→ Given exercise:
Count how many lines in the rows below contain the string "icon", with case mattering. Give only the number.

→ Stored records:
● ● ● ● ●

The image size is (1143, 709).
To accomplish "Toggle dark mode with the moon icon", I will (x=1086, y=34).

● ● ● ● ●

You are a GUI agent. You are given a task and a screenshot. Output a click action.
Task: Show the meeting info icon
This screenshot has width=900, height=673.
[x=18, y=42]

● ● ● ● ●

→ Task response:
2